[begin Source]
As Indian cement plants push for higher throughput, increased alternative fuel usage and tighter shutdown cycles, refractory performance in kilns and pyro-processing systems is under growing pressure. In this interview, Radha Singh, Senior Manager (P&Q), Shree Digvijay Cement, shares how refractory demands have evolved on the ground and how smarter digital monitoring is improving kiln stability, uptime and clinker quality.

How have refractory demands changed in your kiln and pyro-processing line over the last five years?
Over the last five years, refractory demands in our kiln and pyro line have changed. Earlier, the focus was mostly on standard grades and routine shutdown-based replacement. But now, because of higher production loads, more alternative fuels and raw materials (AFR) usage and greater temperature variation, the expectation from refractory has increased.
In our own case, the current kiln refractory has already completed around 1.5 years, which itself shows how much more we now rely on materials that can handle thermal shock, alkali attack and coating fluctuations. We have moved towards more stable, high-performance linings so that we don’t have to enter the kiln frequently for repairs.
Overall, the shift has been from just ‘installation and run’ to selecting refractories that give longer life, better coating behaviour and more predictable performance under tougher operating conditions.

What are the biggest refractory challenges in the preheater, calciner and cooler zones?
• Preheater: Coating instability, chloride/sulphur cycles and brick erosion.
• Calciner: AFR firing, thermal shock and alkali infiltration.
• Cooler: Severe abrasion, red-river formation and mechanical stress on linings.
Overall, the biggest challenge is maintaining lining stability under highly variable operating conditions.

How do you evaluate and select refractory partners for long-term performance?
In real plant conditions, we don’t select a refractory partner just by looking at price. First, we see their past performance in similar kilns and whether their material has actually survived our operating conditions. We also check how strong their technical support is during shutdowns, because installation quality matters as much as the material itself.
Another key point is how quickly they respond during breakdowns or hot spots. A good partner should be available on short notice. We also look at their failure analysis capability, whether they can explain why a lining failed and suggest improvements.
On top of this, we review the life they delivered in the last few campaigns, their supply reliability and their willingness to offer plant-specific custom solutions instead of generic grades. Only a partner who supports us throughout the life cycle, which includes selection, installation, monitoring and post-failure analysis, fits our long-term requirement.

Can you share a recent example where better refractory selection improved uptime or clinker quality?
Recently, we upgraded to a high-abrasion basic brick at the kiln outlet. Earlier we had frequent chipping and coating loss. With the new lining, thermal stability improved and the coating became much more stable. As a result, our shutdown interval increased and clinker quality remained more consistent. It had a direct impact on our uptime.

How is increased AFR use affecting refractory behaviour?
[end Source]
• _Task requirements_:
**1.** From the interview on cement kiln refractories, print the stretch from "Over the last five years, refractory" through "refractory has increased." word for word.
**2.** According to the interview on cement kiln refractories, what type of brick was recently installed at the kiln outlet?
[begin Information shown]
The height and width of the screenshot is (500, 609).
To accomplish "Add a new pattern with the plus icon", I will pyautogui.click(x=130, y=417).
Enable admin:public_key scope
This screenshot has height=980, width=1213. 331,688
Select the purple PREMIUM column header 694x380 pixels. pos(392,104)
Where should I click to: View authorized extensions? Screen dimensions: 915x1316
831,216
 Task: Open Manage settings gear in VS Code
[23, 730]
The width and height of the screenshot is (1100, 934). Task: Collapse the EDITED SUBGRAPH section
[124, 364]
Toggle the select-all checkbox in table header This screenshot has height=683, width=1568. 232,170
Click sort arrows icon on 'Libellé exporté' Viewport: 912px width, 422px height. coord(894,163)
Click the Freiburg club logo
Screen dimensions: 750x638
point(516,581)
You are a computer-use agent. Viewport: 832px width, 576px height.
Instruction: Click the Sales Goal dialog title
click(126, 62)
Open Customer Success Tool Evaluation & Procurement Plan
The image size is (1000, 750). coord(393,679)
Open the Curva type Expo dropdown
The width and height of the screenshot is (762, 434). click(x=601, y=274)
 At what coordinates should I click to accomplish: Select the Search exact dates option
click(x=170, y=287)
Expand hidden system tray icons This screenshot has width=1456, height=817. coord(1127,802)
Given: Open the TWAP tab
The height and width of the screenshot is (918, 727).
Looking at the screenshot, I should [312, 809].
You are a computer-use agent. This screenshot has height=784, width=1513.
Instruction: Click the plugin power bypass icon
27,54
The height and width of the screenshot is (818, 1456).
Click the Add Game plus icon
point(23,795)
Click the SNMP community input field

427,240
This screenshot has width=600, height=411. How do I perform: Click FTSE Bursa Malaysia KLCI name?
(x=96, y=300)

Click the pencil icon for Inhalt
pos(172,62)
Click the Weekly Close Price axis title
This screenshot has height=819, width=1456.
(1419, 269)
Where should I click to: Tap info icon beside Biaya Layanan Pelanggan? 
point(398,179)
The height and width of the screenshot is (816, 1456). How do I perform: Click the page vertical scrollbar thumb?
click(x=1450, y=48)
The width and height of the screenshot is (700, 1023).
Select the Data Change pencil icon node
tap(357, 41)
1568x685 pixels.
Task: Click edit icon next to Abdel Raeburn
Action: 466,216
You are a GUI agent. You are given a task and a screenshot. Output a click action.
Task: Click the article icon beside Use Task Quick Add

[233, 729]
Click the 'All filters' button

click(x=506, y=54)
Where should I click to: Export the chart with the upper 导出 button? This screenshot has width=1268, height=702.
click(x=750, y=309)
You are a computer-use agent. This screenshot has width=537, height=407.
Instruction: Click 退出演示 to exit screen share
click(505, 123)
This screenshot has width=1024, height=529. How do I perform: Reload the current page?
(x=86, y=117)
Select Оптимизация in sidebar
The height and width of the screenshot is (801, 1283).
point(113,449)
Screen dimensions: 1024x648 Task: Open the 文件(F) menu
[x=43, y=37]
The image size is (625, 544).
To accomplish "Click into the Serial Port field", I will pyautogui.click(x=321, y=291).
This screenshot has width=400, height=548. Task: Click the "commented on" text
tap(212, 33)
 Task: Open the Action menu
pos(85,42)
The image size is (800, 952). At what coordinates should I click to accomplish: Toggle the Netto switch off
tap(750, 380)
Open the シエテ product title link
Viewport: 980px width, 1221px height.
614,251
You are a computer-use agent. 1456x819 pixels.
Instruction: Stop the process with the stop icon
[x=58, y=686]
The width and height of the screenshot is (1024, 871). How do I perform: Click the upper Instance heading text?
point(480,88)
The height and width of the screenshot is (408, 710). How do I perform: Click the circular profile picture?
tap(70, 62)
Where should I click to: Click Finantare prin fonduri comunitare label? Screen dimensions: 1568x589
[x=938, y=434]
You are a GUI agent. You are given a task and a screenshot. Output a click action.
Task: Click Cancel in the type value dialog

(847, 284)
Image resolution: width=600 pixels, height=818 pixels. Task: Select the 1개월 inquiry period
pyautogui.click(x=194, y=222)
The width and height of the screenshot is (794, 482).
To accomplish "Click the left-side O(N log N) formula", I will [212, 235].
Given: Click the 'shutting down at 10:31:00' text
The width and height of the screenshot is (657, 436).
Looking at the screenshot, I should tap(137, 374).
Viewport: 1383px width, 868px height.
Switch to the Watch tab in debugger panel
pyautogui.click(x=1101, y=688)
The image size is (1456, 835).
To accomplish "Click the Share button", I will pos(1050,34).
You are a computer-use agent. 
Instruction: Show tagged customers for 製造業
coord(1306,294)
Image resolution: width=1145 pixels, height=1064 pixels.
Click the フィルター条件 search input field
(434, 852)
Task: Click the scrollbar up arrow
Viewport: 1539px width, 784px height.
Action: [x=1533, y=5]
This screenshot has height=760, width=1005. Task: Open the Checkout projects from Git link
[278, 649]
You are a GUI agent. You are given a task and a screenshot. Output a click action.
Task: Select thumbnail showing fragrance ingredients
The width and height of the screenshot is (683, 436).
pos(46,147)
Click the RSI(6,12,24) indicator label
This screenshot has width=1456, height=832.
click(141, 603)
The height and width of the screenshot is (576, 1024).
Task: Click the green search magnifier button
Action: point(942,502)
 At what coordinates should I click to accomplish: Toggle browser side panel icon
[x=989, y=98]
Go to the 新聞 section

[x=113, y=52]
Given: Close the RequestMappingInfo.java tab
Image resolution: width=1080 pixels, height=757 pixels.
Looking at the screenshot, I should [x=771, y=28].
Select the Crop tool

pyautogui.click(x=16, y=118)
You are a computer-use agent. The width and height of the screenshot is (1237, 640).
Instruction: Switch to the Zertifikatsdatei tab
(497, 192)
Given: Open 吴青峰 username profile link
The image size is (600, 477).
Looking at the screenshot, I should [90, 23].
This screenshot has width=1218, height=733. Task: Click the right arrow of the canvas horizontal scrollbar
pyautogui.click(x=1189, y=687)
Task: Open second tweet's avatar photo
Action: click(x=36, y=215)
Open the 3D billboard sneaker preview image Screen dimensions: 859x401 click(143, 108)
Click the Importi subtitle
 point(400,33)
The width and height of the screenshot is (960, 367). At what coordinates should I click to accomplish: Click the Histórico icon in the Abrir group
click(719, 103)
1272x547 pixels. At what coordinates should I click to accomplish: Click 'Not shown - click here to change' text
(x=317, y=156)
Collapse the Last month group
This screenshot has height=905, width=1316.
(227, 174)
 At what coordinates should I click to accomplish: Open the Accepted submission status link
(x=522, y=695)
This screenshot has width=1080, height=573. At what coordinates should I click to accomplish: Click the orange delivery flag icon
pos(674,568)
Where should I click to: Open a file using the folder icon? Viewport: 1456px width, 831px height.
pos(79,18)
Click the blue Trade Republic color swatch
[end Information shown]
• _Expected results_:
**1.**
Over the last five years, refractory demands in our kiln and pyro line have changed. Earlier, the focus was mostly on standard grades and routine shutdown-based replacement. But now, because of higher production loads, more alternative fuels and raw materials (AFR) usage and greater temperature variation, the expectation from refractory has increased.

**2.** A high-abrasion basic brick.